───── Document text ─────

Theorem 1 If ${\rm{pp}(\lambda)=\lambda^+}$, ${\lambda>\rm{cf}(\lambda)=\kappa>\aleph_0}$ then ${\rm{cov}(\lambda,\lambda,\kappa^+,2)=\lambda^+}$.

I am pretty sure that this isn’t what Shelah meant to write here — the assumption that ${\lambda}$ has uncountable cofinality means that the result is a trivial consequence of a deeper theorem in Cardinal Arithmetic [Update: Perhaps not! See 2nd update below]. I think that the proof he gives works even for the countable cofinality case, and this gives us something of interest because ${\lambda}$ could very well be a fixed point. So, here’s what I conjecture he meant to say (after changing notation and translating the “cov” statement into more standard form):

Theorem 2 Let ${\mu}$ be a singular cardinal. Then ${\rm{pp}(\mu)=\mu^+}$ if and only if there is a family ${\mathcal{P}\subseteq [\mu]^{<\mu}}$ of cardinality ${\mu^+}$ such that every member of ${[\mu]^{\rm{cf}(\mu)}}$ is a subset of some element of ${\mathcal{P}}$.

───── Supplied data ─────

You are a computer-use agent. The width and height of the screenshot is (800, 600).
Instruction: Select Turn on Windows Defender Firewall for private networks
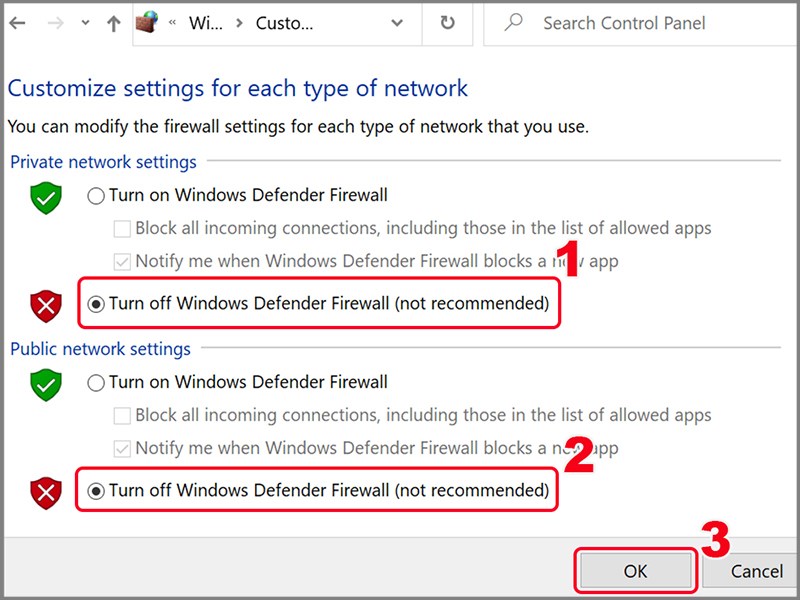coord(96,195)
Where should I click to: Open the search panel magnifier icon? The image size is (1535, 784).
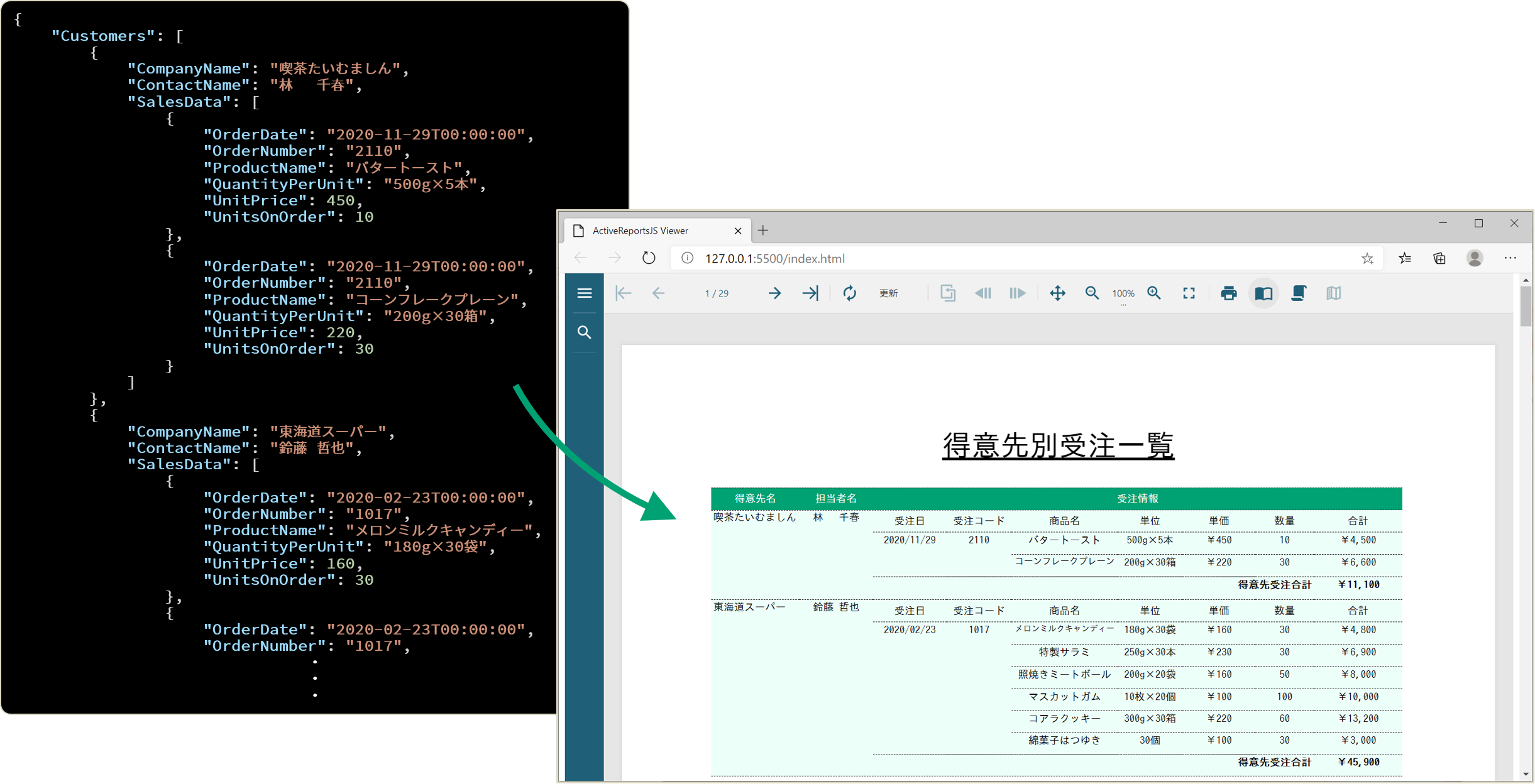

─────

What is asked —
Summarize the passage about Shelah's theorem on pp(λ) in two sentences.

Solution for this problem —
The author doubts that Theorem 1 is what Shelah meant to write, since its assumption that λ has uncountable cofinality would make the result a trivial consequence of a deeper theorem in cardinal arithmetic, though an update suggests this may not be so. Thinking the proof also works for countable cofinality, where λ could be a fixed point, the author conjectures the intended statement: for a singular cardinal μ, pp(μ) = μ⁺ if and only if some family of μ⁺ subsets of μ, each of size less than μ, has every subset of μ of size cf(μ) contained in one of its members.